[begin Text extract]

Light winds, clear water, sunny skies and tarpon. Shannon Norris had the foredeck today on his first trip to the Everglades for tarpon on fly. We hunted sleepers all day and Shannon had numerous shots at tarpon of all sizes; he struck seven getting three in the air, forty, seventy, and one moose about a hundred and twenty pounds.
May 27, 2004
May 24, 2004
Chuck Kenney on the foredeck hunting sleepers with fly rods all day. The water is clear enough, the wind has relented, the sun is shining and the tarpon are here. We had over two dozen shots at laid up fish and they would bite! Chuck struck six, getting three of them into the air, sixty to ninety pounds. This is just the beginning of the June run, some of the best fishing is coming up in the month ahead.

[end Text extract]
[begin Dataset excerpts]

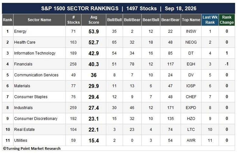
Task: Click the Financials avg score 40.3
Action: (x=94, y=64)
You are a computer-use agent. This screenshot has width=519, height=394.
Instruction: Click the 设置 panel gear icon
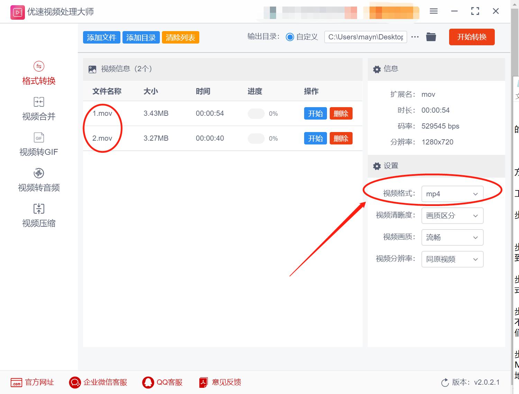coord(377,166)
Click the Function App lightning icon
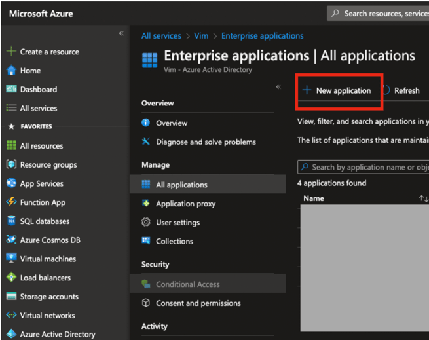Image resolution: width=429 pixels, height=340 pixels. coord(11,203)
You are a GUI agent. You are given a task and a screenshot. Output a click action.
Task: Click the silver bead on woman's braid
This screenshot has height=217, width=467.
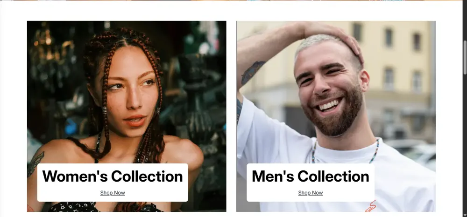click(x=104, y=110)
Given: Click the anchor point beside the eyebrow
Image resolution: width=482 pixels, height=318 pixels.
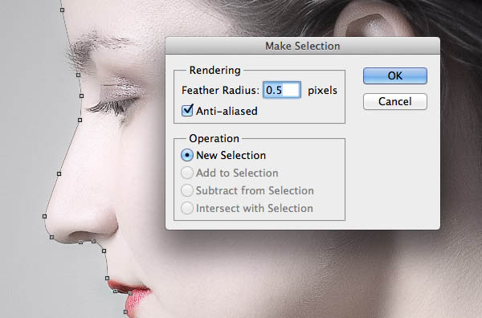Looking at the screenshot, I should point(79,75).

[end Dataset excerpts]
[begin Dataset excerpts]

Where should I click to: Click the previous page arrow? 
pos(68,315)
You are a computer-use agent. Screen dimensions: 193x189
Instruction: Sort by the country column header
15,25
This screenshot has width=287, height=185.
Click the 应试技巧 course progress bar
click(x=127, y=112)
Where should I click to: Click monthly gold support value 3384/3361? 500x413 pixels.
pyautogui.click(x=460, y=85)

[end Dataset excerpts]

▸ What to do
1. Reproduce the part of the tarpon fishing report from "Light winds, clear" to "the month ahead.".
2. According to the tarpon fishing report, how many tarpon did Chuck Kenney strike?

▸ The replies
1.
Light winds, clear water, sunny skies and tarpon. Shannon Norris had the foredeck today on his first trip to the Everglades for tarpon on fly. We hunted sleepers all day and Shannon had numerous shots at tarpon of all sizes; he struck seven getting three in the air, forty, seventy, and one moose about a hundred and twenty pounds.
May 27, 2004
May 24, 2004
Chuck Kenney on the foredeck hunting sleepers with fly rods all day. The water is clear enough, the wind has relented, the sun is shining and the tarpon are here. We had over two dozen shots at laid up fish and they would bite! Chuck struck six, getting three of them into the air, sixty to ninety pounds. This is just the beginning of the June run, some of the best fishing is coming up in the month ahead.

2. Six.